_Assignment_: Return every line from the records below with the string "computer".

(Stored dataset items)
>>>

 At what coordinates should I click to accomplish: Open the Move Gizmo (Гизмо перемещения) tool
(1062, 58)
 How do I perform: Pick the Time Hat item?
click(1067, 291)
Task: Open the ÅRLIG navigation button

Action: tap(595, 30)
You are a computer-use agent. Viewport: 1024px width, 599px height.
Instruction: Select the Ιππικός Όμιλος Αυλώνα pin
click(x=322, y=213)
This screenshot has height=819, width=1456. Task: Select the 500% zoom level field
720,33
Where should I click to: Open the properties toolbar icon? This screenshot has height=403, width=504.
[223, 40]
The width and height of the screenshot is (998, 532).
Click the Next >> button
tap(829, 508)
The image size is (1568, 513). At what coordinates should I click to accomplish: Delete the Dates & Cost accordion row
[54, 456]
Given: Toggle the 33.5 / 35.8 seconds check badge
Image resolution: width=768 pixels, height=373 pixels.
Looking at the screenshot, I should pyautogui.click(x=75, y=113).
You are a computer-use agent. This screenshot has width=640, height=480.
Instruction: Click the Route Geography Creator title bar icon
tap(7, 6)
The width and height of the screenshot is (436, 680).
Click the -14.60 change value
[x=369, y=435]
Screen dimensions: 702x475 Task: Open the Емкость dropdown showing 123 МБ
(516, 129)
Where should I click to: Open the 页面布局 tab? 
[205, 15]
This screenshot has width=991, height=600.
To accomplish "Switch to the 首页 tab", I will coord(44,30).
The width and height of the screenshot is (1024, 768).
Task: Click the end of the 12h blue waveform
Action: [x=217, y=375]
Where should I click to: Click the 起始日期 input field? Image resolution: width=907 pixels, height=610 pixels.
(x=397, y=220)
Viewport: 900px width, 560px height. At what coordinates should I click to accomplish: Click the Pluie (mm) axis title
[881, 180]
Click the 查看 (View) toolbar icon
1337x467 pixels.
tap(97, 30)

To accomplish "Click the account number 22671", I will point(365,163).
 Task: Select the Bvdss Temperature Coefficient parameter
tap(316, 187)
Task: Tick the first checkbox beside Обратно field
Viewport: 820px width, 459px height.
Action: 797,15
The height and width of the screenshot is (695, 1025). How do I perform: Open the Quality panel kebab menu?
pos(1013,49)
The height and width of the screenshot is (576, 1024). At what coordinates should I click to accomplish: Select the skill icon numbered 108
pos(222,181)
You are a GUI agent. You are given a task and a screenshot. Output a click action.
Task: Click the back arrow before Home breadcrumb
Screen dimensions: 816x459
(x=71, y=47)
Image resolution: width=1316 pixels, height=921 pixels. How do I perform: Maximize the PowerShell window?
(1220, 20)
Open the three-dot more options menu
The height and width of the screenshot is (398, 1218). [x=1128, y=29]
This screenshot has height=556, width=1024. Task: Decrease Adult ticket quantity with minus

<<<

_Reply to the task_:
You are a computer-use agent. Viewport: 1024px width, 599px height.
You are a computer-use agent. This screenshot has width=640, height=480.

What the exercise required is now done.